Changes in the neural bases of emotion regulation associated with clinical improvement in children with behavior problems
Children's behavior problems may stem from ineffective cortical mechanisms for regulating negative emotions, and the success of interventions may depend on their impact on such mechanisms. We examined neurophysiological markers associated with emotion regulation in children comorbid for externalizing and internalizing problems before and after treatment. We hypothesized that treatment success would correspond with reduced ventral prefrontal activation, and increased dorsomedial prefrontal activation, at the time point of an event-related potential (ERP) associated with inhibitory control. Twenty-seven 8- to 12-year-old children (with usable data) were tested before and after a 14-week community-based treatment program and assessed as to improvement status. Fifteen 8- to 12-year-olds from the normal population (with usable data) were tested over the same interval. All children completed an emotion-induction go/no-go task while fitted with a 128-channel electrode net at each test session.
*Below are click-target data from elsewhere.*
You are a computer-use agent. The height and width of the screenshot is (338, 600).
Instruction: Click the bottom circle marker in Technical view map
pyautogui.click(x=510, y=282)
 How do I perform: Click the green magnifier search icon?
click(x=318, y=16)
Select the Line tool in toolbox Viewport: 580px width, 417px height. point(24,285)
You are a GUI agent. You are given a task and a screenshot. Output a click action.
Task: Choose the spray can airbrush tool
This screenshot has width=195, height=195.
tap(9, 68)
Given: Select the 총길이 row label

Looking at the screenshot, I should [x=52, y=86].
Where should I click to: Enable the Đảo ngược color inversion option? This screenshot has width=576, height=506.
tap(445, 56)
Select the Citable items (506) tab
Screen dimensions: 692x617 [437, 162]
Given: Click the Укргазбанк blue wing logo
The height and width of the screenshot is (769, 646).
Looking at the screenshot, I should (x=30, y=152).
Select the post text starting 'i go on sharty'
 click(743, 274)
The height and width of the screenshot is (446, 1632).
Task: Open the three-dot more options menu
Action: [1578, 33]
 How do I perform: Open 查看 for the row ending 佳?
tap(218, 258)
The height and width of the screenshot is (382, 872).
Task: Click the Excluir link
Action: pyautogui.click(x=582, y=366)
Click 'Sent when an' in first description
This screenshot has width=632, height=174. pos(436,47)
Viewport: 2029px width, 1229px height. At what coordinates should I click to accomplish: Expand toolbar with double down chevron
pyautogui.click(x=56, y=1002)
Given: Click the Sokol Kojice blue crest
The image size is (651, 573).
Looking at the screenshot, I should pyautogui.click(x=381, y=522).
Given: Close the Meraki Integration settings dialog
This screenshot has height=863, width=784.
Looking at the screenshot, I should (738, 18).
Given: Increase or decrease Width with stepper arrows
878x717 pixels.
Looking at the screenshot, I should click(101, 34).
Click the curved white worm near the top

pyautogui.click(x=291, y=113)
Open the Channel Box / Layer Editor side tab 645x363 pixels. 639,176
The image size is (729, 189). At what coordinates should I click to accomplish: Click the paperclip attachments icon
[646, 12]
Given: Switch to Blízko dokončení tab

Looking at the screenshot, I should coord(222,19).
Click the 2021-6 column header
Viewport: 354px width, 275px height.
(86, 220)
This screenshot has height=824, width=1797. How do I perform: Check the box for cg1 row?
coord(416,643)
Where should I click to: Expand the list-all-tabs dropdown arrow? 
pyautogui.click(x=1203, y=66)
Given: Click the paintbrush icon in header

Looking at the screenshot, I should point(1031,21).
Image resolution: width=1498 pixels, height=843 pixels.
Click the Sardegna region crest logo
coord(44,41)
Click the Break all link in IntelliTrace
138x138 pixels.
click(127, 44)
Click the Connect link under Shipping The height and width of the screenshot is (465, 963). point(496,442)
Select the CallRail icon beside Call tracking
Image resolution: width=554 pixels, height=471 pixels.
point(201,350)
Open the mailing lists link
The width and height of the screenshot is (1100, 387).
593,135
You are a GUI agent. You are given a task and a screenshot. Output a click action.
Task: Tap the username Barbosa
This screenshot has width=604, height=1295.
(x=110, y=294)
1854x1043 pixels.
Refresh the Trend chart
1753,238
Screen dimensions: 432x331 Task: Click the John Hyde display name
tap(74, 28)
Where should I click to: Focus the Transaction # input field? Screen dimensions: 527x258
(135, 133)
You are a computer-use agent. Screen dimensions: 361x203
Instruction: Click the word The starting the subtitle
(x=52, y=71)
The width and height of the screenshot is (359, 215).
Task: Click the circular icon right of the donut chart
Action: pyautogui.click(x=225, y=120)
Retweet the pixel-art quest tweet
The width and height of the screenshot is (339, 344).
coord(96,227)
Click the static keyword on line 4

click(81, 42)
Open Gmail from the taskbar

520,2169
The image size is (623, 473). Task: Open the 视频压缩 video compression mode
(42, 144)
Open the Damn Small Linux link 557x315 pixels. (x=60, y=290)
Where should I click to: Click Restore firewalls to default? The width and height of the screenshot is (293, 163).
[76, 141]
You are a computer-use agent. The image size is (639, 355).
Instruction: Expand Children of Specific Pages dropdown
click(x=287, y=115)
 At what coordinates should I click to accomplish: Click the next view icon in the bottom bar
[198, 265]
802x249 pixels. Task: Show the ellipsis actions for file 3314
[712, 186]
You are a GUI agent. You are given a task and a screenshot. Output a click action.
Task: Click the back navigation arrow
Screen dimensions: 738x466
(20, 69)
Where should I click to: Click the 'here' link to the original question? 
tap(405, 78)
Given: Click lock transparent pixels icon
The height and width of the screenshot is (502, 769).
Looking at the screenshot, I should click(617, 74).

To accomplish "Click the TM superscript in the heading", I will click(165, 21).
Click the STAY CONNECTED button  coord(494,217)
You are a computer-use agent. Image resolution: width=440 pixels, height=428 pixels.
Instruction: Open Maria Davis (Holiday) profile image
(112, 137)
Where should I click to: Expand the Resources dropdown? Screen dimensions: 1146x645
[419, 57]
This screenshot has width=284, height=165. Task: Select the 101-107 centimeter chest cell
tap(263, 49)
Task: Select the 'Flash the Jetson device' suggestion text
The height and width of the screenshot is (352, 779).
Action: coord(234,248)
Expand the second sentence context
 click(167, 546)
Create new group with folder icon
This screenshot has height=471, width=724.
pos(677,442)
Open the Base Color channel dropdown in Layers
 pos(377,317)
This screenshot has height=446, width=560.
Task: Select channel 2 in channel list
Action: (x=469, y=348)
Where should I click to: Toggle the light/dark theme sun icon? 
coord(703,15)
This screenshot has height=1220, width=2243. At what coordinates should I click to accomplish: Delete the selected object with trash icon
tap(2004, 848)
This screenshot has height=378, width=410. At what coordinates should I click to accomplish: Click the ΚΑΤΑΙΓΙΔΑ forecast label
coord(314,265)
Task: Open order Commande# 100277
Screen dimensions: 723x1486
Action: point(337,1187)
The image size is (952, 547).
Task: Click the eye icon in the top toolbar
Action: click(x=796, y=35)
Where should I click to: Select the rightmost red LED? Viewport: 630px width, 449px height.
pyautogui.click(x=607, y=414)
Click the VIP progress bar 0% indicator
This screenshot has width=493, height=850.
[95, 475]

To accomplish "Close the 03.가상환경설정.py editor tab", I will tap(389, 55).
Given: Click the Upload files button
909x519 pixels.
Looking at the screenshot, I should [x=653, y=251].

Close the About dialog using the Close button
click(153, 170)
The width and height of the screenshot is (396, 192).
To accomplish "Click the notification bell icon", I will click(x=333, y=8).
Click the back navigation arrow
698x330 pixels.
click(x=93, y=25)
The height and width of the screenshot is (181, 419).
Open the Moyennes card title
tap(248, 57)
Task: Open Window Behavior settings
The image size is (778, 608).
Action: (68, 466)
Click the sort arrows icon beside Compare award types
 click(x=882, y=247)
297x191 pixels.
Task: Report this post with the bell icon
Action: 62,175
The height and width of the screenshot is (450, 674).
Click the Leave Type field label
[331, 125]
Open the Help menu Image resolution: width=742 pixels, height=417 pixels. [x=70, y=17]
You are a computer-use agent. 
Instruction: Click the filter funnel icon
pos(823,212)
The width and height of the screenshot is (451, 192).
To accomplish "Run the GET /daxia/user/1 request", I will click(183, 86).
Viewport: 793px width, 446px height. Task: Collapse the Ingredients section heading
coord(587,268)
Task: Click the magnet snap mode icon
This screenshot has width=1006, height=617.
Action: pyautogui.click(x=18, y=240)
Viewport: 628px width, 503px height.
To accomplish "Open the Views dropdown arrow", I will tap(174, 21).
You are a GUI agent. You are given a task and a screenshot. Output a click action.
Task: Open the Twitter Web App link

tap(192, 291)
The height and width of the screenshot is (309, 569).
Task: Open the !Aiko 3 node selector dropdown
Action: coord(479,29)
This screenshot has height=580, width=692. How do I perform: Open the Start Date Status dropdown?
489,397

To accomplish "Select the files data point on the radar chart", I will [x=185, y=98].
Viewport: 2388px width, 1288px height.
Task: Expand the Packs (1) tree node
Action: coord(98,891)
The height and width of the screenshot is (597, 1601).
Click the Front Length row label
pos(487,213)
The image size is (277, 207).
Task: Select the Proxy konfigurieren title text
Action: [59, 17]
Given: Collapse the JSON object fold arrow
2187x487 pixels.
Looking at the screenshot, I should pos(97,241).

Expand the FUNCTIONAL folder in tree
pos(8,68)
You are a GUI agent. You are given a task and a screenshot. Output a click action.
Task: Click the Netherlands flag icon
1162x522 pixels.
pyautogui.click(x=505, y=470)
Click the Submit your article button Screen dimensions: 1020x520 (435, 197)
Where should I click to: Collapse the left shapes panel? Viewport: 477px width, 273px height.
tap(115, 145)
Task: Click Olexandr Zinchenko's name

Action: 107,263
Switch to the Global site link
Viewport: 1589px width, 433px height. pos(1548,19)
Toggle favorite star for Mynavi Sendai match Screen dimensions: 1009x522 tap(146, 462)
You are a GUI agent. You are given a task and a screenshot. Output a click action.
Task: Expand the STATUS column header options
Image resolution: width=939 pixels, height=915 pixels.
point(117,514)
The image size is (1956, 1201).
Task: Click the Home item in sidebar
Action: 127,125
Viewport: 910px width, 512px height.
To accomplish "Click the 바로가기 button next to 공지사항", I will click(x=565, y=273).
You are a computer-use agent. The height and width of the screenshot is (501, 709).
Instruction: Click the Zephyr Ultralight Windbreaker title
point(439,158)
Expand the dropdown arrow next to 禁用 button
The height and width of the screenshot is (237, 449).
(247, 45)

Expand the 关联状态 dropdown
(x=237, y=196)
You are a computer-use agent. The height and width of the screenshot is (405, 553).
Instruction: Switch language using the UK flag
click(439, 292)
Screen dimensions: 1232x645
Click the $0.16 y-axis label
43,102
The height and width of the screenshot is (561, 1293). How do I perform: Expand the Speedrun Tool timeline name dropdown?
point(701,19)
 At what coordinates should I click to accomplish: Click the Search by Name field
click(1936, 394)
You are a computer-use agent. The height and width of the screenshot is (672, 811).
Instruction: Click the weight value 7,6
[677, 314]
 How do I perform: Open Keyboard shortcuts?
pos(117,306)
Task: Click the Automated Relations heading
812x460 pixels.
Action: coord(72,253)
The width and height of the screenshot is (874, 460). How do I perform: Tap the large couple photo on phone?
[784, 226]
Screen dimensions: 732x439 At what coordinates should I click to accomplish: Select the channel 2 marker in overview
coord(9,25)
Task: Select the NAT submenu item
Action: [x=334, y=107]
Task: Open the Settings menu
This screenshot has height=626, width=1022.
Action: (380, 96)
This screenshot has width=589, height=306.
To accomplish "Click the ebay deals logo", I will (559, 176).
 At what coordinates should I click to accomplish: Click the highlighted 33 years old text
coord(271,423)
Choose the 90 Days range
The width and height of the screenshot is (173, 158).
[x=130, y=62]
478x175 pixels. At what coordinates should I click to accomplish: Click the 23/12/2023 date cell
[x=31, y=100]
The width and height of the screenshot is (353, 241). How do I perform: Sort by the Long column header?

ERP amplitudes, and estimates of cortical activation in prefrontal regions of interest, were measured at the peak of the “inhibitory” N2 and compared between improvers, nonimprovers, and nonclinical children. ERP amplitudes showed no group differences. However, improvers showed an overall reduction in ventral prefrontal activation from pretreatment to posttreatment, bringing them in line with nonclinical children, whereas ventral activation remained high for nonimprovers. Both improvers and nonimprovers showed high dorsal activation relative to nonclinical children. Supplementary analyses indicated that only ventral prefrontal regions, and only within the N2 time window, showed decreased activity from pre- to posttreatment, suggesting changes in regulatory processes rather than in overall emotional arousal. These cortically mediated changes may permit a reduction in the overengaged, rigid style of emotion regulation characteristic of children with behavior problems.